Gerry McCoy

Personal information
- Full name: Gerard McCoy
- Date of birth: 24 December 1960 (age 64)
- Place of birth: Glasgow, Scotland
- Height: 5 ft 9 in (1.75 m)
- Position(s): Forward

Senior career*
- Years: Team / Apps / (Gls)
- 1979–1981: Queen's Park / 53 / (20)
- 1981–1983: Heart of Midlothian / 27 / (9)
- 1983: → Berwick Rangers (loan) / 3 / (0)
- 1983–1984: Partick Thistle / 7 / (0)
- 1984–1985: Falkirk / 33 / (22)
- 1985–1988: Dumbarton / 101 / (42)
- 1988–1990: Partick Thistle / 42 / (23)
- 1990–1991: Falkirk / 20 / (4)
- 1991–1992: Clyde / 24 / (6)
- 1992–1993: Albion Rovers / 33 / (11)
- Total:  / 343 / (137)

= Gerry McCoy =

Scottish footballer

Gerry McCoy (born 24 December 1960) is a Scottish former footballer, who played as a forward.

==Career==
He played for Queen's Park, Heart of Midlothian, Berwick Rangers, Partick Thistle, Falkirk, Dumbarton, Clyde and Albion Rovers.

==Partick Thistle==

McCoy made his debut appearance on Saturday, 10 March 1984, in a 2-1 win at home to Meadowbank Thistle in the SFL First Division.
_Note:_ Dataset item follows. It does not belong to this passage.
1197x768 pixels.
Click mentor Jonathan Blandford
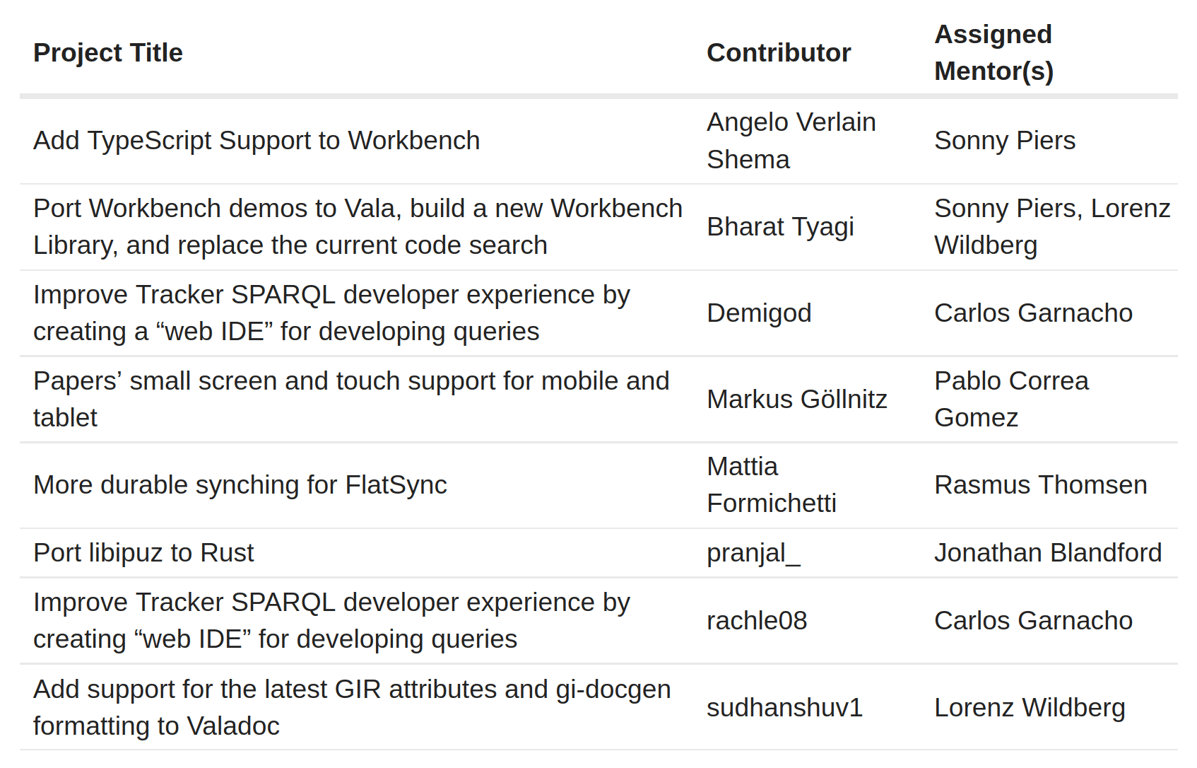[1047, 553]
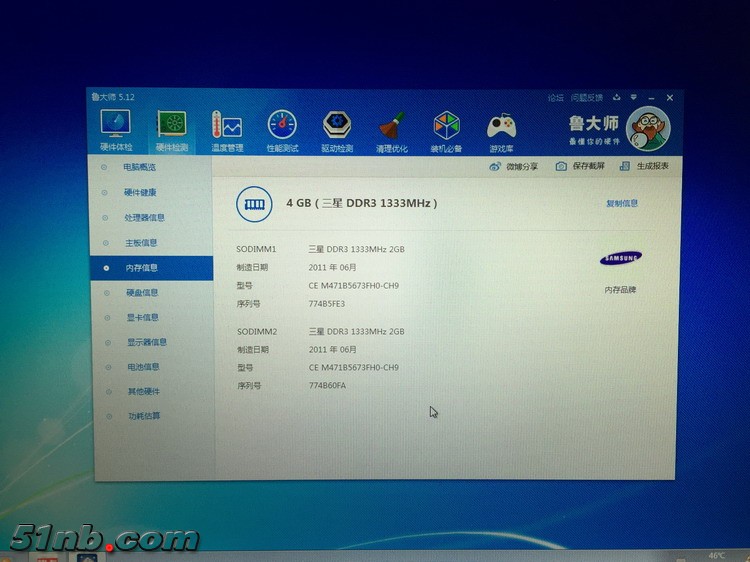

McCoy scored his first goal for Thistle on Saturday, 30 July 1988, in a 2-0 friendly win away to Alloa Athletic.

He played his last game for the club on Saturday, 7 October 1989, in a 1-0 win at home to Falkirk in the SFL First Division, having appeared as a Jag on 60 occasions over two spells.